In Guilty Night
Page 31
‘I’m sorry about what I said to you on Sunday.’ McKenna moved to the lee of the wall, and lit a cigarette. The wind whipped away the smoke, and made the tip burn bright. ‘And I’m sorry you were dragged out of bed later on. I had to be sure you weren’t responsible for the fire.’
‘I’ve no quarrel with the kids at Blodwel.’
‘Ronald and Doris have gone on the run.’
‘They can’t hide. Not from Arwel.’
The cigarette burned away, consumed by wind. Carol touched his arm, smiling. ‘Wasn’t he beautiful? He didn’t need anybody’s money for that.’ Her hand rested on his sleeve, and the fingers began to pinch the cloth. ‘He was the light of my life, but in my heart, I knew he’d go away.’ The fingers stilled, but kept their hold. ‘We feel things like that, don’t we? Do you?’

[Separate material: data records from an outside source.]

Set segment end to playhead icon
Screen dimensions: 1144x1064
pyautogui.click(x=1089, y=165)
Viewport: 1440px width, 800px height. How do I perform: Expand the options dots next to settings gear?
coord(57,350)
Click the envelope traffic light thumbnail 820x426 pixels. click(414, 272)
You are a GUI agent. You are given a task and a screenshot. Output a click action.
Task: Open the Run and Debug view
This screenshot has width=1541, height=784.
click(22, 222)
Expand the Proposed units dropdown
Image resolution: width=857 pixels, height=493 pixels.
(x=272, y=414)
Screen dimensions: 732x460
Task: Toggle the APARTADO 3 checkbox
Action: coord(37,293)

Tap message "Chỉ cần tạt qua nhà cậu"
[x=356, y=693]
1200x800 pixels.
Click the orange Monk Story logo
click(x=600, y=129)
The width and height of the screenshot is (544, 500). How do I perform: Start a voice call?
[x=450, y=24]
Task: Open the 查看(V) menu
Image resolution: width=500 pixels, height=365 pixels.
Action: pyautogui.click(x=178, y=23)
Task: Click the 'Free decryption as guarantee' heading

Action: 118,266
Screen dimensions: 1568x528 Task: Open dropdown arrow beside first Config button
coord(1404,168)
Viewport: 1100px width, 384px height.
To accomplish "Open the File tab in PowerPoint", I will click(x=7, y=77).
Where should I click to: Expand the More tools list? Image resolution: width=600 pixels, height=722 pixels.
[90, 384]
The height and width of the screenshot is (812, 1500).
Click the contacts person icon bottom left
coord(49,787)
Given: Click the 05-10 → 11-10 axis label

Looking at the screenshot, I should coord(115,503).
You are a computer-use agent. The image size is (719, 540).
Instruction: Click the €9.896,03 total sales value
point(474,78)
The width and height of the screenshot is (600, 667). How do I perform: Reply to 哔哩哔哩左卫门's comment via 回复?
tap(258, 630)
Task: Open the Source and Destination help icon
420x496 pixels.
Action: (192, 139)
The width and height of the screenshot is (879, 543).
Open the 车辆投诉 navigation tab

‘I feel things I can’t explain or understand.’
Carol nodded, and the fingers fluttered. ‘He wasn’t like other kids, you know. When we played in the sunshine, his shadow had a light inside it. The teacher said it was a trick of the light you could see anywhere on a bright summer day, but I’d still rather believe God made him different.’ The fingers fretted at his sleeve, and she smiled again. ‘Am I going mad, d’you think? Or was I always mad?’
‘Perhaps madness is like being the one-eyed man in the realm of the blind,’ McKenna said gently. ‘And you’ve light of your own, under this black grief.’
‘Oh, I’m not like Arwel.’ She gestured to her swollen belly. ‘All the world knows I’m just flesh and blood.’
‘When’s the baby due?’
‘In May. It’s a lovely month, isn’t it?’ She pushed herself away from the wall and began to walk down the path, the last vestige of the light of day rosy on her face. ‘Arwel said babies are miracles, even the ones like Pryderi, and he pitied the Elises, because they’re too selfish to realize.’ She shivered. ‘Mam’s forgiven me for hitting her, but will God forgive me for trying to kill a miracle?’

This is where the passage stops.